Activity:
Do not include the pictures; repeat the rest of the data exactly.

#### Information given

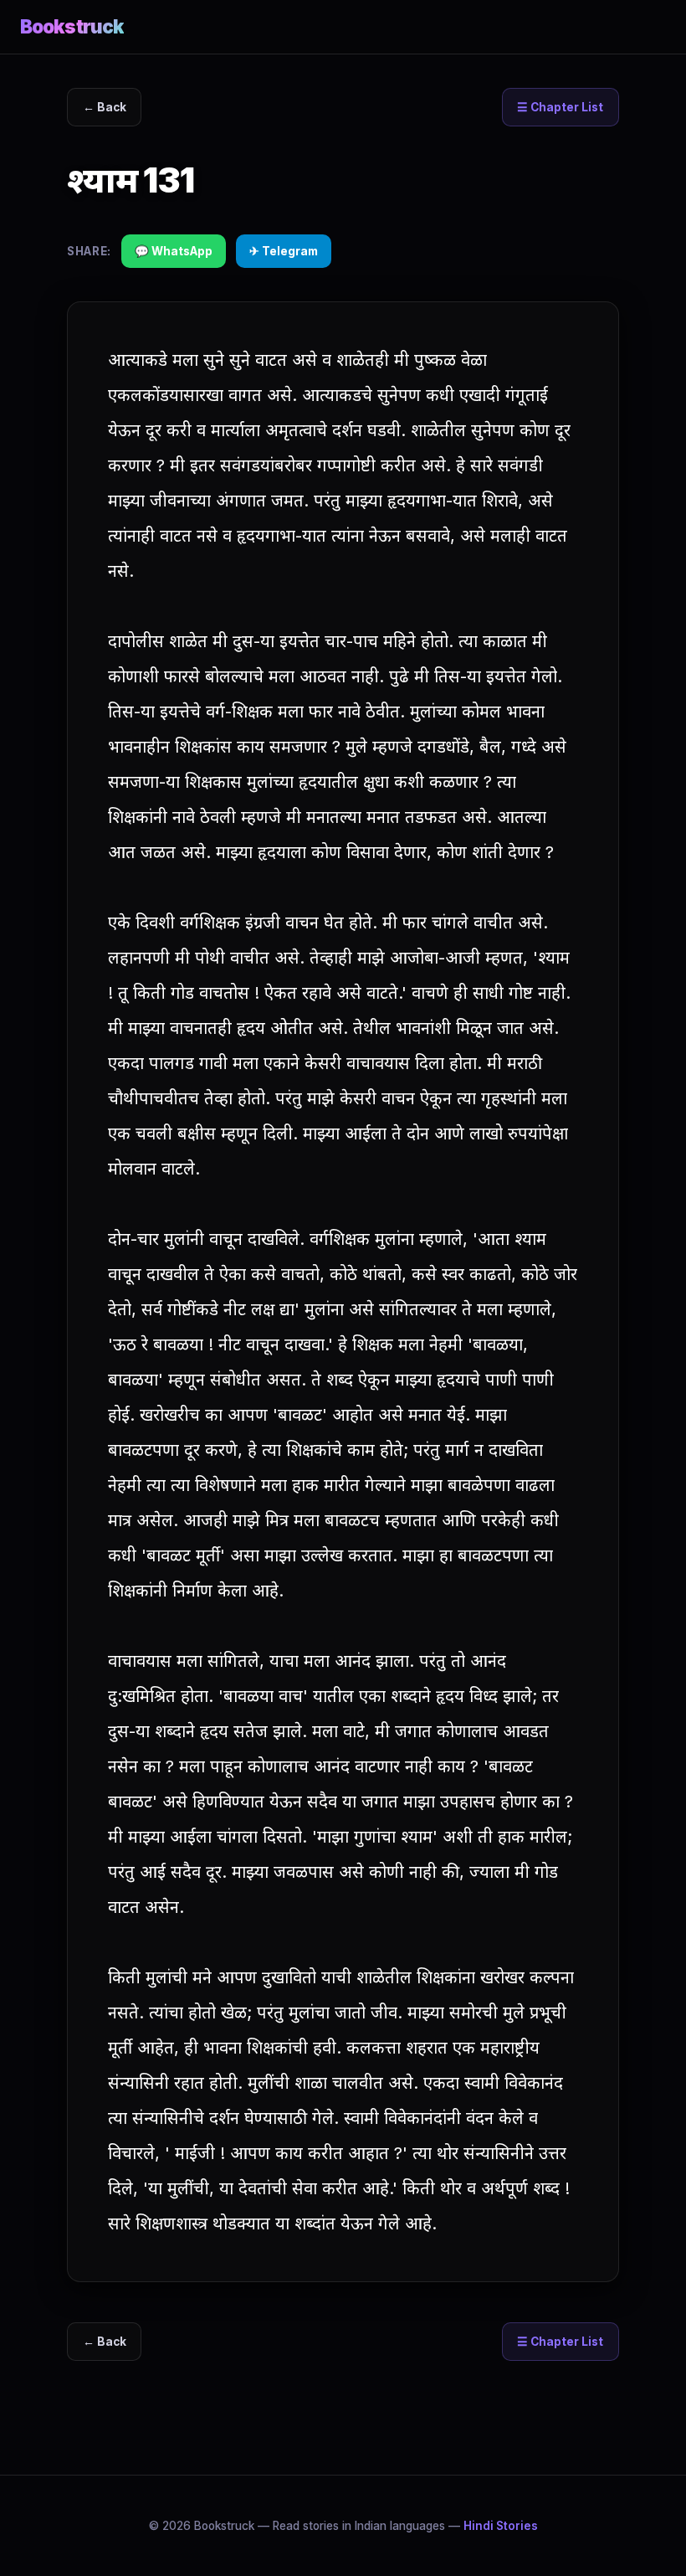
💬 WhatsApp (173, 251)
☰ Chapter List (560, 107)
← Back (104, 107)
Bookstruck (72, 26)
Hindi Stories (500, 2525)
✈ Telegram (283, 251)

########

Result for this task:
💬 WhatsApp (173, 251)
☰ Chapter List (560, 107)
← Back (104, 107)
Bookstruck (72, 26)
Hindi Stories (500, 2525)
✈ Telegram (283, 251)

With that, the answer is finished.